Igualmente, se lee la poesía y se sabe la poesía. Como en el caso de la fotografía, la poesía requiere de un conocimiento previo que resuelva la distancia entre el pasado y el presente. El ojo comienza a ver en la oscuridad. Todo se desvanece y concurre en la mirada. La visión es posible por virtud de la luz, no por la acción de su biología. Ver es interpretar.
Un momento irrepetible. Liberado del tiempo y del espacio a la vez que, paradójicamente, detiene el tiempo y el espacio.

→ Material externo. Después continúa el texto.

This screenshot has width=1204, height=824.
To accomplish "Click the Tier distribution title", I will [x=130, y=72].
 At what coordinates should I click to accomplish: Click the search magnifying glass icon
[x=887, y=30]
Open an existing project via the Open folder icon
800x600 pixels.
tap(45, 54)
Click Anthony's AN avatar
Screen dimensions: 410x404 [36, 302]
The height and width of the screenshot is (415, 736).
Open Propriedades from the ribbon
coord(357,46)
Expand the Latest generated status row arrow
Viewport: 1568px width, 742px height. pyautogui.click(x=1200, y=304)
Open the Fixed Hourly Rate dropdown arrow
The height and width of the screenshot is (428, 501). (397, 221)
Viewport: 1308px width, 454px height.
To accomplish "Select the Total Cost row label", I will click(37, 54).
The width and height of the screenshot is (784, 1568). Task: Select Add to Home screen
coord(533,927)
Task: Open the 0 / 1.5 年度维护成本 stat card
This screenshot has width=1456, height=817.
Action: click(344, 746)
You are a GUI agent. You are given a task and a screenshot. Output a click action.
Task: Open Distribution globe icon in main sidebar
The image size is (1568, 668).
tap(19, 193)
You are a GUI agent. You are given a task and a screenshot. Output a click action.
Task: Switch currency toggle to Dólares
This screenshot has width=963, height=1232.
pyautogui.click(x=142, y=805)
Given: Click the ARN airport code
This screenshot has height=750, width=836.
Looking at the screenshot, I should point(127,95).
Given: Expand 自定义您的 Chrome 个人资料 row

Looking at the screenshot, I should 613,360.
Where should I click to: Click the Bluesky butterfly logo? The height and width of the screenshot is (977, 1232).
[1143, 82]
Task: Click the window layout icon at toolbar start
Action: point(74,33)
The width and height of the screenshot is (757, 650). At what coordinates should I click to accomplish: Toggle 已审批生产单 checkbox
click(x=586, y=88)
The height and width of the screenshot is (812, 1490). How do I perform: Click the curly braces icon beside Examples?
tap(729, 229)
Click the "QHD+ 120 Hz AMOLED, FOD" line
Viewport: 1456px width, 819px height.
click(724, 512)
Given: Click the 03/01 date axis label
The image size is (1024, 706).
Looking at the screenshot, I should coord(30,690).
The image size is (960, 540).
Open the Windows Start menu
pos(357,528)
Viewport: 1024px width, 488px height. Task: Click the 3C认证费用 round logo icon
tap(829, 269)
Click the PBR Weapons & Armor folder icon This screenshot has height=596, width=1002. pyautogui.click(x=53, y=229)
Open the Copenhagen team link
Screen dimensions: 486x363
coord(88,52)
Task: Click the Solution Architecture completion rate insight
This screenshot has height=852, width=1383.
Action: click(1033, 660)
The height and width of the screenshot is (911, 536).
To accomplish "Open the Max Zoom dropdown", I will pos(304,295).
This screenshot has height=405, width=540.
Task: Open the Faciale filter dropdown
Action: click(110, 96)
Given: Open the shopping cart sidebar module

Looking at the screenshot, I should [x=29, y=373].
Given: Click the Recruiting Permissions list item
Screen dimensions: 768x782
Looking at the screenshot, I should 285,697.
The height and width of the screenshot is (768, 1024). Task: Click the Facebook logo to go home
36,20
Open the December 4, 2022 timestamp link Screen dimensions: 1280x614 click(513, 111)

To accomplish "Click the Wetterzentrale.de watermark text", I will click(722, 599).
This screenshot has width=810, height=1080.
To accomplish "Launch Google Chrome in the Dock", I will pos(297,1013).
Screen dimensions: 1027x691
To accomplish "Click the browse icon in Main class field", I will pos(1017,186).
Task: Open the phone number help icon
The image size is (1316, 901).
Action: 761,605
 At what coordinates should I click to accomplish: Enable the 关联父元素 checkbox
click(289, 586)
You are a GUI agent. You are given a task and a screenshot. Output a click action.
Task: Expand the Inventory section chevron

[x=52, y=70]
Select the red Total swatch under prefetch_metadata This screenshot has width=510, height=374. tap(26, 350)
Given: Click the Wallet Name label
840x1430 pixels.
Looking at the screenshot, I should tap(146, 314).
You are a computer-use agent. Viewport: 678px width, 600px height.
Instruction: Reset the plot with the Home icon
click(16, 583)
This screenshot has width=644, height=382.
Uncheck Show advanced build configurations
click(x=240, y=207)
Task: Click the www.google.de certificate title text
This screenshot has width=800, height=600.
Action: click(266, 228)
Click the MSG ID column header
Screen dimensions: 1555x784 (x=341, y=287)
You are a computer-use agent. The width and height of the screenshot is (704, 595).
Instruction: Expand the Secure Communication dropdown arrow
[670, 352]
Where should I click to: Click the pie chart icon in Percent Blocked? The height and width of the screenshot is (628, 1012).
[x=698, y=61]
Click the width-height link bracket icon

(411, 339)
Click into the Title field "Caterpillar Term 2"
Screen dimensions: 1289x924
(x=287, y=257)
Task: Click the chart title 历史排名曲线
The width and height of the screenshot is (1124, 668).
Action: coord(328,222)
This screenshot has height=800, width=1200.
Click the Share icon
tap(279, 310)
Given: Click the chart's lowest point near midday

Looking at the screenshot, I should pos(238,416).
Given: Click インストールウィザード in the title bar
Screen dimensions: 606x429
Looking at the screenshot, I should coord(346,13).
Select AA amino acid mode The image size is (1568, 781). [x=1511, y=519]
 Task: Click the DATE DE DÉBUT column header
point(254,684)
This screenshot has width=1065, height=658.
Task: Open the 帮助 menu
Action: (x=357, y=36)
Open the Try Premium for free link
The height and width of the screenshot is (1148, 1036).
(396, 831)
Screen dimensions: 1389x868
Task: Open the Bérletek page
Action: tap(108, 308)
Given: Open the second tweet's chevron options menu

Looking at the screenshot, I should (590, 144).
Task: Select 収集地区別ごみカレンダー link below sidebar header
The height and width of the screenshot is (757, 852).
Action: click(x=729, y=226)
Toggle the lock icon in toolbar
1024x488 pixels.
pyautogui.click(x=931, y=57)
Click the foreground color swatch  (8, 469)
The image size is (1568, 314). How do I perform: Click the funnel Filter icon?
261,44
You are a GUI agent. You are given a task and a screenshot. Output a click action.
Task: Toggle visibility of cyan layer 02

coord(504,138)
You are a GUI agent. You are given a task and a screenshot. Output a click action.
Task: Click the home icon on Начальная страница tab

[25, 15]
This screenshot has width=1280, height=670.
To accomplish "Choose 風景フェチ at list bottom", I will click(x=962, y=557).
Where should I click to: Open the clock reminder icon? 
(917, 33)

Por tanto, el amante de la poesía, como el que admira una fotografía, no se esparce en la eternidad, sino que se detiene en un punto fijo a lo largo de ella. Así, la poesía y la fotografía se amparan en la liminalidad y el tiempo– luz y exposición.
Convenimos: la poesía reproduce lo que ya no puede ser repetido.
En Cámara lúcida, Roland Barthes presenta dos conceptos relacionados a la fotografía que bien podrían calzar a la apreciación por la poesía: el de “studium” y el de “punctum”. Como espectadores, abordamos la fotografía y al poema desde un significado universal –el studium–, curiosidad o interés por el objeto observado. Como asistir a un velorio de un desconocido y no saber más allá de la vida del difunto que no sea que ya no vive y que así se supone terminemos todos. Pero el punctum es cuando la foto o el poema le hablan al lector. El punctum punza, hiere, lacera y hace el acto de ver algo absolutamente íntimo en sus apreciaciones. Si el studium es lo dado, lo reconocible, el punctum es el signo que libera lo inaprehensible del poema o la foto. Barthes diría que el punctum aspira a un esplendor crudo que le proporcione acceso a la dignidad del lenguaje.
Como decir agresión. Una necesaria, claro.
Como la del poema cuando nos rompe en su ímpetu intruso. Entonces, nos detenemos a recapacitar ese algo que nos aguijona y nos perfora en la revaloración de aquello que hemos presenciado o leído. Esta experiencia, como todo lo genuino, es intransferible. Nadie puede decirme como sentir una foto o un poema, aunque, por hábito o mercadotecnia, hay casos en que podrían convencernos de lo contrario. En todo caso, ese algo no reside en la composición ni tampoco en lo que representa, sino en lo que nos mueve.
Una fotografía, como el buen poema, no puede decir lo que no está contenido en ella. Pero el lenguaje, sí.
El lenguaje puede inventarlo. El poema que escribí tras mirar un rato la foto se titula «Deadwood».
La rama muerta en la foto soy yo, y mi madre, al recogerla, me quiere hacer saber que, no importa lo –, siempre estará conmigo.